## Instructions for the task
Below is a listing; restate from it, character for character, the lines beginning at the line holding "فرهنگی (783, 118)" and ending at the line holding "RESOURCES (427, 383)", both included.

* * *

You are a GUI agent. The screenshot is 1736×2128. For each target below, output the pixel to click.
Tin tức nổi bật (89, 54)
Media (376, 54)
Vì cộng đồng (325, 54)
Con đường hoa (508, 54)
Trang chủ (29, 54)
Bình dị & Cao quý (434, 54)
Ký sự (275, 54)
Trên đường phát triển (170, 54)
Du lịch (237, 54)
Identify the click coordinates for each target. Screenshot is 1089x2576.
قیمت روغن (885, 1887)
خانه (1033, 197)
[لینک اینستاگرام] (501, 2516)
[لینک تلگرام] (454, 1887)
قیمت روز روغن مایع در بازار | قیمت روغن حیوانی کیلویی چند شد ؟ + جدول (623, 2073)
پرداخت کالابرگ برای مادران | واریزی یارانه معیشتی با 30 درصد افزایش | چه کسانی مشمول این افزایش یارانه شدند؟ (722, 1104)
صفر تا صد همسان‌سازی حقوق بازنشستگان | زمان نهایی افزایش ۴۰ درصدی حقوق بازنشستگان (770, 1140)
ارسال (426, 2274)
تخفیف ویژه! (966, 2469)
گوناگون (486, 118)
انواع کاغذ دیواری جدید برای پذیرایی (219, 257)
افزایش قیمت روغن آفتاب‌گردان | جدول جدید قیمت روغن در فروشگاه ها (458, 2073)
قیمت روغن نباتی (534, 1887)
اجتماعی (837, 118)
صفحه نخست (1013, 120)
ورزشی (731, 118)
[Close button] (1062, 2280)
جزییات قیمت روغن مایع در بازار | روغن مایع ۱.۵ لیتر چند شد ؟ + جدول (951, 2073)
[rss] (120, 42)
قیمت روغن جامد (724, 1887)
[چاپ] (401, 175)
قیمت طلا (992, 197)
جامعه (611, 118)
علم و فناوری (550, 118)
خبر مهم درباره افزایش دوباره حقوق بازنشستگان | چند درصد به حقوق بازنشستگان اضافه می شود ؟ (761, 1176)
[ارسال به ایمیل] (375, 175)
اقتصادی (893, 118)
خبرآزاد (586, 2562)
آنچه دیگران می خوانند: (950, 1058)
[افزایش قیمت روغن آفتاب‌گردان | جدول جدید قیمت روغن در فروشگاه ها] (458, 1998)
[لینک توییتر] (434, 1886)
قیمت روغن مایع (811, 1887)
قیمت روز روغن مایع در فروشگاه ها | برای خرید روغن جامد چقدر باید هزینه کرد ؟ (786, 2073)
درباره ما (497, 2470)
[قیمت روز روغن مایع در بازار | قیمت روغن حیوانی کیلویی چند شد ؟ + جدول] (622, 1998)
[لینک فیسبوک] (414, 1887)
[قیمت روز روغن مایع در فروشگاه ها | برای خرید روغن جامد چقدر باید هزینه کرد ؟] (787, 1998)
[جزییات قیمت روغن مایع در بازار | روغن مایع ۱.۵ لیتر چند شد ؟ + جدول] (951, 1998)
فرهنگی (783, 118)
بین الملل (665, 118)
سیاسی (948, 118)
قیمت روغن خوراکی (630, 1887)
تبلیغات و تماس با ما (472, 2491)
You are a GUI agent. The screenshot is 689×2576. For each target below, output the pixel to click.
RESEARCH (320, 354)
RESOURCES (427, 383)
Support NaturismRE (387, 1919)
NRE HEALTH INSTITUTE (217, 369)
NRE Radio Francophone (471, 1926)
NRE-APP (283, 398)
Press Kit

* * *

## Answer to the problem
فرهنگی (783, 118)
بین الملل (665, 118)
سیاسی (948, 118)
قیمت روغن خوراکی (630, 1887)
تبلیغات و تماس با ما (472, 2491)
You are a GUI agent. The screenshot is 689×2576. For each target below, output the pixel to click.
RESEARCH (320, 354)
RESOURCES (427, 383)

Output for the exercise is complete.